Als Gemahlin des Fürsten lebte sie sittsam und fleißig in ihrem Kämmerlein, arbeitete an dem Geräte fort, das ihre Brüder aus dem Bann erlösen sollte. Nach einem halben Jahr, als sie gerade schwanger ging, mußte der Fürst in den Krieg ziehen und befahl seiner Mutter, daß sie seine Gemahlin wohl hüten sollte. Aber der Mutter war seine Abwesenheit gerade recht, und als die Stunde der Niederkunft kam und sie einen bildschönen Knaben gebar mit einem güldnen Kreuz auf der Stirne, wie sie selber hatte, gab die Alte das Kind einem Diener mit dem Befehl, es in den Wald zu tragen, zu morden und ihr zum Zeichen die Zunge zu bringen.

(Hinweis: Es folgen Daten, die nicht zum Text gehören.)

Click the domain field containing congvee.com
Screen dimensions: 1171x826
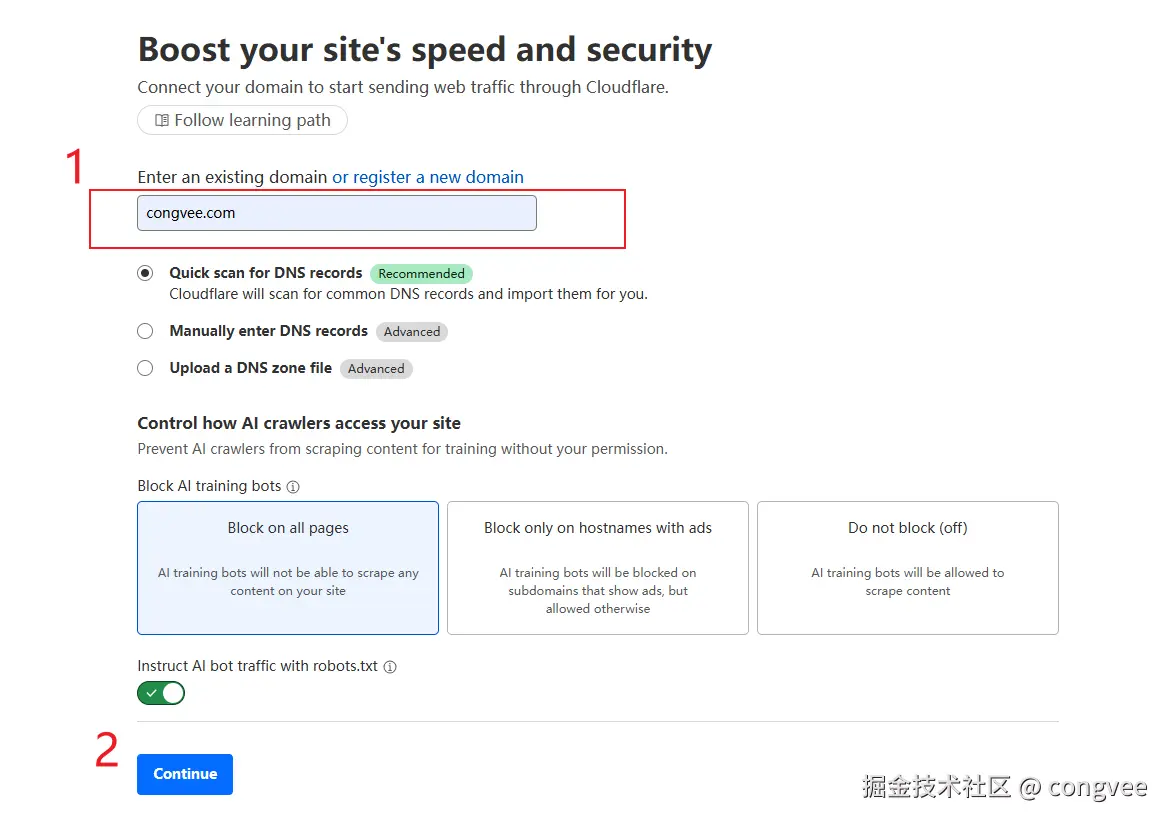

Dem Fürsten schrieb sie einen Brief, worin stand, seine Gemahlin, die man selbst für ein halbes Tier halten müsse, sei, wie zu erwarten gestanden, eines Hundes genesen, den man habe ersaufen lassen. Worauf der Fürst antwortete, man solle sie dennoch wie seine Gemahlin halten, bis er aus dem Feld heimkehre und dann selber entscheide, was geschehn solle. Der Diener inzwischen war mit dem Knäblein in den Wald gegangen, begegnete ihm eine Löwin, der warf er’s vor, dachte, sie möcht es fressen, so brauch er’s nicht zu töten; die

Empfohlene Zitierweise:
Johannes Bolte, Jiří Polívka: Anmerkungen zu den Kinder- und Hausmärchen der Brüder Grimm I. Dieterich’sche Verlagsbuchhandlung, Leipzig 1913, Seite 429. Digitale Volltext-Ausgabe bei Wikisource, URL: https://de.wikisource.org/w/index.php?title=Seite:Grimms_M%C3%A4rchen_Anmerkungen_(Bolte_Polivka)_I_429.jpg&oldid=- (Version vom 1.8.2018)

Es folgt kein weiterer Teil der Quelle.